PITFALLS IN RECONSTRUCTING THE TREE OF LIFE
Consider what has happened to the once-ebullient field of rRNA phylogenies. For years, phylogenies based on rRNAs were the holy grail of microbial phylogenetics. To be sure, rRNA-based phylogenies have been responsible for many successes, including the new animal phylogeny and demonstrations that the mitochondrion and chloroplast are endosym-
bionts (Adoutte et al., 1999, 2000; Aguinaldo et al., 1997; Gray, 1999; Halanych et al., 1995; Schwarz and Kossel, 1980).

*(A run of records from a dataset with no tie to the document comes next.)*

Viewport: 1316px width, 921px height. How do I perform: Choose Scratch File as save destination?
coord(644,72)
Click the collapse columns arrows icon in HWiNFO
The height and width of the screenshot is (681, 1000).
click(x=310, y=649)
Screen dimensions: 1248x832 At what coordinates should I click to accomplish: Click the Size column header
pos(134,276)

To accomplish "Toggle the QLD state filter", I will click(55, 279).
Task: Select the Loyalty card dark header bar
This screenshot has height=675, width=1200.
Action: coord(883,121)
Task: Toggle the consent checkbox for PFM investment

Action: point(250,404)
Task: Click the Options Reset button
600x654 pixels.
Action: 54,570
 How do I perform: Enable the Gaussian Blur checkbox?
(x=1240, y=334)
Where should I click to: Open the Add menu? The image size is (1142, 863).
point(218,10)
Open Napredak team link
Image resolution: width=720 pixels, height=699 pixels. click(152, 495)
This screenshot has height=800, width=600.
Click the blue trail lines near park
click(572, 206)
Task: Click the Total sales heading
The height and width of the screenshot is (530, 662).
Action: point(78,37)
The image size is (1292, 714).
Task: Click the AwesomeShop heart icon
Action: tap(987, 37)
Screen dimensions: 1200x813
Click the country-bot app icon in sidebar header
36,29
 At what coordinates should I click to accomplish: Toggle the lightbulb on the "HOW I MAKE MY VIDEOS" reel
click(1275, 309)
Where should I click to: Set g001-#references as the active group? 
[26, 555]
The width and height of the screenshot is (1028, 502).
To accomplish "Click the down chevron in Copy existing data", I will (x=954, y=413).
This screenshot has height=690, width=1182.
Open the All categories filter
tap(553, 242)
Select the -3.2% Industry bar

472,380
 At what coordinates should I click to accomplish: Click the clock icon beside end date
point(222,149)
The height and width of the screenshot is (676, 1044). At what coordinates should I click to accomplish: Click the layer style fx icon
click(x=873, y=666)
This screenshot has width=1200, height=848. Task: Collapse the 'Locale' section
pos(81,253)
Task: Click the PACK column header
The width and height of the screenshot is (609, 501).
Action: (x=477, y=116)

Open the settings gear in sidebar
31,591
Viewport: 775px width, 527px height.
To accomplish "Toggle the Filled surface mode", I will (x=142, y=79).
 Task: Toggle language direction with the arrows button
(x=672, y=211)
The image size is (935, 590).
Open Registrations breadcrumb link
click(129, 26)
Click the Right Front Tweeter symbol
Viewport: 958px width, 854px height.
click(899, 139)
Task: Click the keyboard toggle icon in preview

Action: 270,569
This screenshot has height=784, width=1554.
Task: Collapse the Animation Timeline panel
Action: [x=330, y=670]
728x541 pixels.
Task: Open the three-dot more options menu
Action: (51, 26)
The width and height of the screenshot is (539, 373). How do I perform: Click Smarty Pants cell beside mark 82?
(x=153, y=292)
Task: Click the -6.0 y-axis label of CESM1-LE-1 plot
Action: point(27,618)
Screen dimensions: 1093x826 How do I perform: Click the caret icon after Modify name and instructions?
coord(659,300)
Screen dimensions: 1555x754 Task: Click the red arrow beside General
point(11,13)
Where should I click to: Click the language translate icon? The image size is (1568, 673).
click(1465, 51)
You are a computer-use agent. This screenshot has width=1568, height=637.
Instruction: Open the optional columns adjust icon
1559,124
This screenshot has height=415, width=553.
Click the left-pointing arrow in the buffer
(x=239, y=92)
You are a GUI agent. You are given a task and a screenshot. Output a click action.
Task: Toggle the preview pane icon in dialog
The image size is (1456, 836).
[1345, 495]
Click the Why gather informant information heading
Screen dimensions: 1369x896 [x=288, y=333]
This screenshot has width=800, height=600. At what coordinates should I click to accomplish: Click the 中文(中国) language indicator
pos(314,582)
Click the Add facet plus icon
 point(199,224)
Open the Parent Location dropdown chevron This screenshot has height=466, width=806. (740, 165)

However, prokaryotic phylogenies are another story. One has only to read the latest Bergey’s Manual (Boone and Castenholz, 2001) to realize that the tree of prokaryotic life is fuzzy and unresolved, so much so that rRNA-based trees, although capable of identifying to which phylum a prokaryote belongs, in most cases cannot determine how the phyla are related to each other. Furthermore, our ability to determine phylogenies accurately depends upon how extensive HGT has been. If very little or no HGT has occurred, then current methods of analysis will allow one to reconstruct the clonal tree of life. At the other extreme, if all genes undergoHGTonce per year, then coherent gene trees will be unobtainable. Between these extremes lies a continuum of results, so that perhaps the question we should be asking is, how much phylogenetic information can one obtain, and how can it best be analyzed?
HOW CAN ONE RECONSTRUCT THE TREE OF LIFE IN THE PRESENCE OF HGT?
Presences and absences of genes and gene products have been used for more than two decades to support parsimonious conclusions about the tree of life (Charlebois et al., 2000; Dickerson, 1980; Lake et al., 1982; Woese et al., 1986). In these analyses, the absences and presences of genes were used as character states, much in the way that nucleotides A, C, G, and T are used as character states in sequence analyses. With the availability of complete genomes, useful methods have been developed for whole-genome analyses (Fitz-Gibbon and House, 1999; Montague and Hutchison, 2000; Snel et al., 1999; Tekaia et al., 1999). However, when analyzed using parsimony and simple distance-based methods, these analyses can be significantly influenced by HGT (Eisen, 2000; House and Fitz-Gibbon, 2002).
Recently the prospects of recovering the tree of life in the presence of HGT have improved with the development of a new mathematical algorithm, conditioned reconstruction (CR), for whole-genome-based phylogenetic reconstructions (Lake and Rivera, 2004). Like some other whole-genome methods, CR analyses also use the absences and presences of genes as character states but, through the use of a reference genome, they can obtain additional information that is not available in other types of analyses. For example, by restricting the analyses to only the genes present in a reference genome R, one can also estimate the number of gene pairs that are missing in both genomes A and B. This is critical information that is not available without the reference genome, and it allows one to use a very general class of mathematical (Markov) models to reconstruct the tree of life.
In CR, the dynamic deletions and insertions of genes that occur during genome evolution, including the insertions introduced by HGT, actually help provide the information needed to reconstruct phylogenetic trees. CR appears to have the potential to reconstruct deeper branchings in the tree of life than is possible with sequence analyses, because whole gene characters evolve more slowly than nucleotides, amino acids, and even gene inserts.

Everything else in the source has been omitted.